Well, it was one of your points. I was targeting the specific claim that the one-off episodes somehow hurt the show, when I think it was the opposite
with that show.
BUt if you think anyone plans out a series years in advance... Well that simple doesn't happen. Any showrunner/creator that claims that is just blowing smoke up our asses.
I certainly believe that they can have a framework in place, and at the very least can plot out logical endpoints for their story.
With Fringe, the most useless and boring episodes have always been the stand-alone ones. Not necessarily all of them mind you, but the only ones I've felt dissatisfied with have aways been stand-alone.
Meh, I suppose I understand, but I never found them boring. They might not be as good as the rest, but I can't remember an episode I disliked so much.

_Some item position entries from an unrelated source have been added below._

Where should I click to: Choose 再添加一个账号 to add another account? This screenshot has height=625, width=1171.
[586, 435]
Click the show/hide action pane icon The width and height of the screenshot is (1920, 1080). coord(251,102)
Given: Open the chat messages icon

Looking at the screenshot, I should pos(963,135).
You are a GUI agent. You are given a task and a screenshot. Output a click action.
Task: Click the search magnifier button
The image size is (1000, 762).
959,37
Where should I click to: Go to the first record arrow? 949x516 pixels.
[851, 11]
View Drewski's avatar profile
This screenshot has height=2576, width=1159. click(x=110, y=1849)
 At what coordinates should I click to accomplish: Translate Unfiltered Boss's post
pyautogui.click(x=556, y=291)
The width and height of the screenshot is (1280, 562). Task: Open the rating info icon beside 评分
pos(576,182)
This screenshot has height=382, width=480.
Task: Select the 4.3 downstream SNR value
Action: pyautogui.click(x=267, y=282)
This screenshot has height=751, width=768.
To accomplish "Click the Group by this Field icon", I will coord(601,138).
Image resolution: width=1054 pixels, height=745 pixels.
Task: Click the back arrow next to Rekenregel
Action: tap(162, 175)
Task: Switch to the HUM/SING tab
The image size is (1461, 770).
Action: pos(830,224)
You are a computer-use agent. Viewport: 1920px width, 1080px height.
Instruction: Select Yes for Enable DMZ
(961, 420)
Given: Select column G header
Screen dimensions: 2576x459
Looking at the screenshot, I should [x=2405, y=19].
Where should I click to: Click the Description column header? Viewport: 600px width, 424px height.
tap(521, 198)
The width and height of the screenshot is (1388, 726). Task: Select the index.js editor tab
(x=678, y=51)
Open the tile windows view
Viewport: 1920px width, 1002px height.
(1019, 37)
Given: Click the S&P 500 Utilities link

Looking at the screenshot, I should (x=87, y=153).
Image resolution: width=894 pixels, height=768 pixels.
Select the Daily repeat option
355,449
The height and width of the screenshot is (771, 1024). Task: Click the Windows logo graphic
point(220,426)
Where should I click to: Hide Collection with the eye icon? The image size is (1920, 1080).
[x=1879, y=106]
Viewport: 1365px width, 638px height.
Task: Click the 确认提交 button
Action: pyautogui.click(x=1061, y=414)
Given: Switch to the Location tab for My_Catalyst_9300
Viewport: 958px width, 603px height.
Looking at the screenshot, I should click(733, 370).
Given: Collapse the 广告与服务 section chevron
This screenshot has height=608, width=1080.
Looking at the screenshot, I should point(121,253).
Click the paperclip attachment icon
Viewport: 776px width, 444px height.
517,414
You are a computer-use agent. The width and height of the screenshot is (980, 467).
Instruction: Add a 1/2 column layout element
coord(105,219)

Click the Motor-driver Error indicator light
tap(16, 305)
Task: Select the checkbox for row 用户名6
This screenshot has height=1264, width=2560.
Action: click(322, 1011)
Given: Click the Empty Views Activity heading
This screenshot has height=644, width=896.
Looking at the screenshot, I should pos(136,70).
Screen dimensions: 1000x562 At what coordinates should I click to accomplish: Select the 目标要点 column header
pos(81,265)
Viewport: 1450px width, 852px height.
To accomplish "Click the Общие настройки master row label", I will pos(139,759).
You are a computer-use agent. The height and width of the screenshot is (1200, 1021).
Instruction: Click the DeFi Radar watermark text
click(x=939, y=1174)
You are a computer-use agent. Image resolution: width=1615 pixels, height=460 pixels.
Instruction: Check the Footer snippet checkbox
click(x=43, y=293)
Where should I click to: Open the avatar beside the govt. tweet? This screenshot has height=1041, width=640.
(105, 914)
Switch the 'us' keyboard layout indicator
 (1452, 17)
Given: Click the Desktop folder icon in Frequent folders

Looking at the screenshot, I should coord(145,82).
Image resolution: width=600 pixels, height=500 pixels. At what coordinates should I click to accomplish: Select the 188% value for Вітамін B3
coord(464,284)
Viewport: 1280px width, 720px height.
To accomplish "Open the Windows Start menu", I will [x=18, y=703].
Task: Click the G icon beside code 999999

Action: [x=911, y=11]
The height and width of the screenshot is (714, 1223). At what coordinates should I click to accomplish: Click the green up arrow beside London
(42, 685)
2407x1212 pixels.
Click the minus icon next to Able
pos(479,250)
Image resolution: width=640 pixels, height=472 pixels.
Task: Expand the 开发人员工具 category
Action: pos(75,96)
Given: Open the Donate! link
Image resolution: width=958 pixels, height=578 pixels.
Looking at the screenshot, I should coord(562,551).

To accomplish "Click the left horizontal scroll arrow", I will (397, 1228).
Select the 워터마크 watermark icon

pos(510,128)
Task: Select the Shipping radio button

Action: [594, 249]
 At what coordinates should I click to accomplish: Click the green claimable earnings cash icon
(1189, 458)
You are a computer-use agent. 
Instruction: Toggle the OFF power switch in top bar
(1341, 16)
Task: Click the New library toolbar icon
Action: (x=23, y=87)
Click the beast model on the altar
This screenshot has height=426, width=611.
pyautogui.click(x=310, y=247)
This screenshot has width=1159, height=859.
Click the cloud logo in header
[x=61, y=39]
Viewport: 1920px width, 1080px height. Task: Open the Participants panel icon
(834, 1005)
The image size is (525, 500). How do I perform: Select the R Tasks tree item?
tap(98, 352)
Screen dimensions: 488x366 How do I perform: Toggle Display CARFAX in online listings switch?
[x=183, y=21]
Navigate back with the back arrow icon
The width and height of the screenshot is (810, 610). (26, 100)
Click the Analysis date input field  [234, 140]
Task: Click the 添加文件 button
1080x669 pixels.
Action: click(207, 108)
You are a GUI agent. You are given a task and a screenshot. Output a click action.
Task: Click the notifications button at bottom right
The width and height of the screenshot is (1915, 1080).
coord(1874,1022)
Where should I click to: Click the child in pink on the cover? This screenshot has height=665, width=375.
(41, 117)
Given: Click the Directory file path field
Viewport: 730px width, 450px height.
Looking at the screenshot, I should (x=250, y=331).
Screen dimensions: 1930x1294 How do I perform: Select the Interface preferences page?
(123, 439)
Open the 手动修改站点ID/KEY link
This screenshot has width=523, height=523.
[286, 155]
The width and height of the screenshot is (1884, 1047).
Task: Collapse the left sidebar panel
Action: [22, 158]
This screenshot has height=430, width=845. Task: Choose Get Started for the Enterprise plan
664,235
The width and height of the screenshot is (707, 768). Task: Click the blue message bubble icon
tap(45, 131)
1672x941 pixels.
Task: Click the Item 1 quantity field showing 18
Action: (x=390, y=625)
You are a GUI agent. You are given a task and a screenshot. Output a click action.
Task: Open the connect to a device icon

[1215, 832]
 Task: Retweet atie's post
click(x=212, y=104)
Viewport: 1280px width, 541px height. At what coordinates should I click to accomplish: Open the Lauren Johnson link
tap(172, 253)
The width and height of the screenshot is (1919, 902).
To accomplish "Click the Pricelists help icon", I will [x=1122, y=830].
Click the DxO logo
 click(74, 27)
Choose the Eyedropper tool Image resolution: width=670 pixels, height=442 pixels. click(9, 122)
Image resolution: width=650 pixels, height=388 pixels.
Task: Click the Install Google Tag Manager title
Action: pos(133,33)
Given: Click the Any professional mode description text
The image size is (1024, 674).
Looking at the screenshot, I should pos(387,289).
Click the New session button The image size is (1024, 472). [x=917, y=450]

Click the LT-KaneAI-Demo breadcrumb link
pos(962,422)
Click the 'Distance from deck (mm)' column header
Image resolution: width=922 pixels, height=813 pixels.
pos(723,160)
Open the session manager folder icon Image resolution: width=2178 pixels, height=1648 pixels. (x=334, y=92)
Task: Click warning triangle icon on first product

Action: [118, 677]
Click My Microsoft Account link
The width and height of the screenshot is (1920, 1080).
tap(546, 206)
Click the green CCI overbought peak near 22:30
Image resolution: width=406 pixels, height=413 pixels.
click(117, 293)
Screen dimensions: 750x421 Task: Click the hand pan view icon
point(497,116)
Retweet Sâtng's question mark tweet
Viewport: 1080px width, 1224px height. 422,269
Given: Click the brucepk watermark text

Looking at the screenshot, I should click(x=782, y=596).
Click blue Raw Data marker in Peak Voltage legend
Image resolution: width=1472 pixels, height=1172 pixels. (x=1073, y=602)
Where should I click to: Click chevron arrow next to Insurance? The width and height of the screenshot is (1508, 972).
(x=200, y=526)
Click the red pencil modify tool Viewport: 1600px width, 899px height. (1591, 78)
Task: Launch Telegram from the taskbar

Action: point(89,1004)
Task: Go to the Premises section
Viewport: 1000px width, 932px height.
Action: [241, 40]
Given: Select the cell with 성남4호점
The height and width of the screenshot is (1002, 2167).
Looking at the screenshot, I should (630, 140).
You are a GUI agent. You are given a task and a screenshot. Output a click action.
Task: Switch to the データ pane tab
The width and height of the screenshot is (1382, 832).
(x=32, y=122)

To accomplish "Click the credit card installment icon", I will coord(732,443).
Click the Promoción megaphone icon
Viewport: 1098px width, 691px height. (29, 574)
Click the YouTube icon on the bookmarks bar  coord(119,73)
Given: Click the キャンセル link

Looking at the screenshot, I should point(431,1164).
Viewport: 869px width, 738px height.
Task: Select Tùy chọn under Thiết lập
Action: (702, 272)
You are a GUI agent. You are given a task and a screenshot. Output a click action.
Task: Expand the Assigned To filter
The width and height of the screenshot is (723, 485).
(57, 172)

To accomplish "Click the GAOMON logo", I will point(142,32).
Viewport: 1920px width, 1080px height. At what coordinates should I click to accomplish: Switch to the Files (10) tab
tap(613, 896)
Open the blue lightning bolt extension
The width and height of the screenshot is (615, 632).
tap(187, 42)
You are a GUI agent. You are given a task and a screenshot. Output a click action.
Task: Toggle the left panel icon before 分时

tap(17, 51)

Anyway, pushing the overall storyline isn't what necessarily makes a show good, so don't assume that's what I'm advocating blindly.
No no, I wasn't assuming that. I certainly appreciate shows that find a great balance between the serial and the episodic, or at least don't pretend at one or the other. For everything I love about Lost, the one thing that leaves me a tad dissatisfied with the show is a slight lack of episodic structures. They're there sometimes, but it doesn't feel like it. But that's okay, because it makes up for it with a fantastic serial storyline.
Wow, I must have really misread that episode, or it simply became fuzzy in my head. My apologies, then. I still argue, however, that pretty much every single plotline in the entire show's run is muddled. I couldn't really tell you what happened in the show now. Maybe that's partly due to my age when the show was running, but I'm not sure I could entirely follow it while it was on.